Would love to see some examples if possible. I have the f71. and 4L versions of the 24-105. Love the size/weight of the f7.1, especially on the RP. I don't yet have SW setup to do RAW conversions so I can only see JPG results. Would love to see how much native distortion the f7.1 has and how it can be cleaned up so to speak at 24mm.

I'm terrible at RAW processing, but I have wondered how the f7.1 version would perform if you did the distortion correction manually and didn't try to get all of it out. In other words partially correct the distortion while leaving some of it in hopes that sharpness would be better. For scenes without straight line this might produce better results.

I didn't have my original 24-105 STM test shots any more, so I took a few new ones. I took a series at 24mm from f/4 through f/16, and f/8 was the clear stand-out winner for best corner performance. I think when I did this last time, I was looking at f/4 or 5.6, which I don't think the in camera corrections can clean up as well. Anyway, when processing them manually, I think it's pretty much a wash compared to in-camera.
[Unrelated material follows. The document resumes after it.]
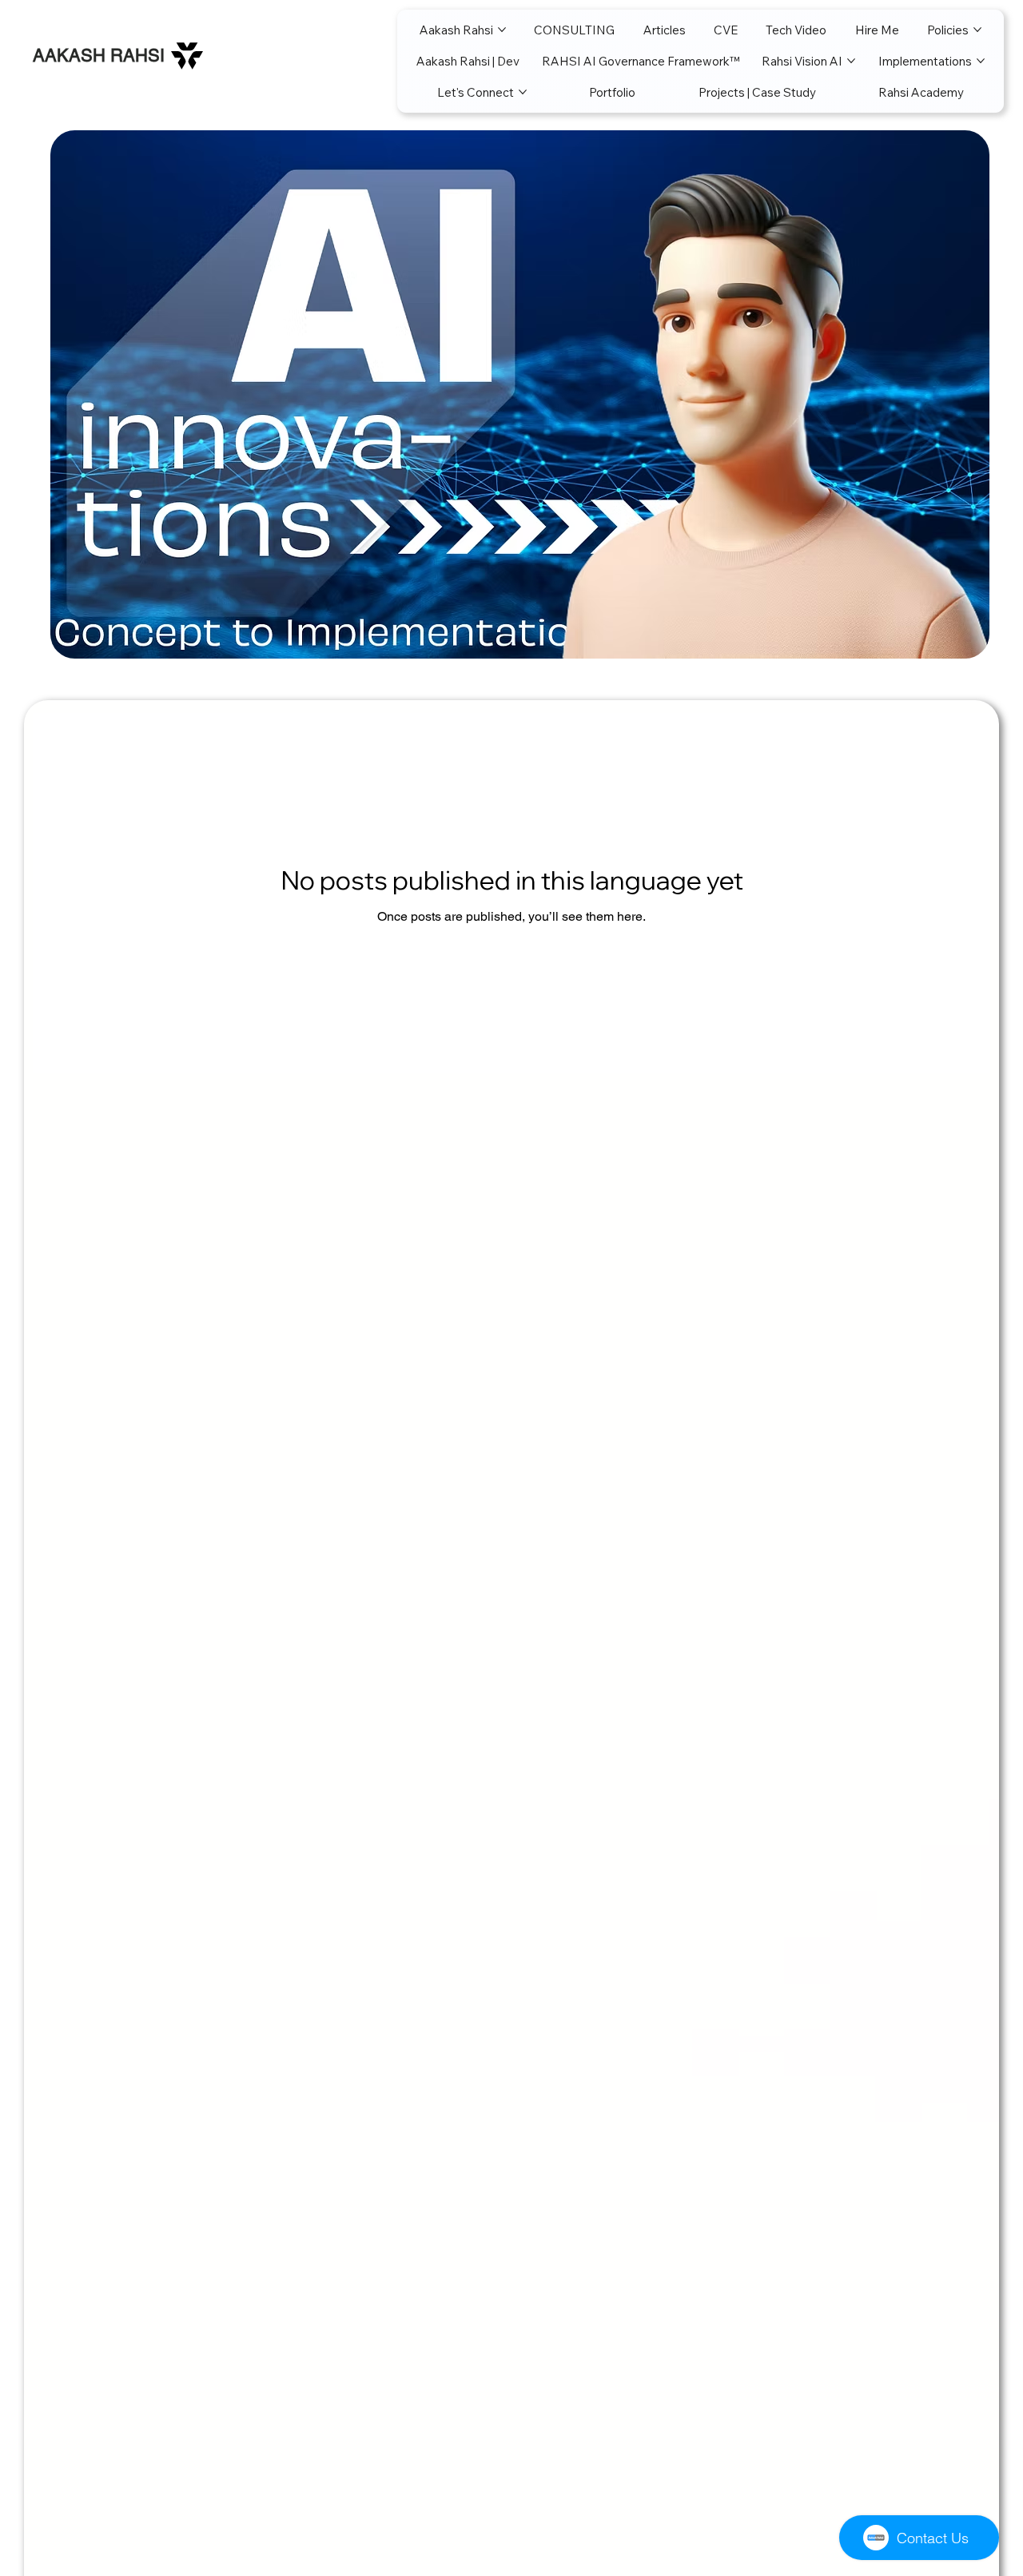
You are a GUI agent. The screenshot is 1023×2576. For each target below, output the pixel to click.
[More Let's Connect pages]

There may be a bit more detail when corrected manually, but the in-camera corrections are better at chromatic aberration correction, so I think that gives an edge to Canon's JPEG versus what I was doing. Here are all three for reference on the R6. Differences probably become more apparent on the R5 of course.

I did notice on the R6 it has a new setting (or at least I never noticed it on the R) under Digital Lens Optimizer – options for Standard and High. Perhaps these lenses (24-105 STM and 24-240) would benefit from the High setting.

That seems like a pretty big sharpness difference in the edges to me.  I will have to try some manual corrections.  I'd be a lot happier with the Capture 1 result.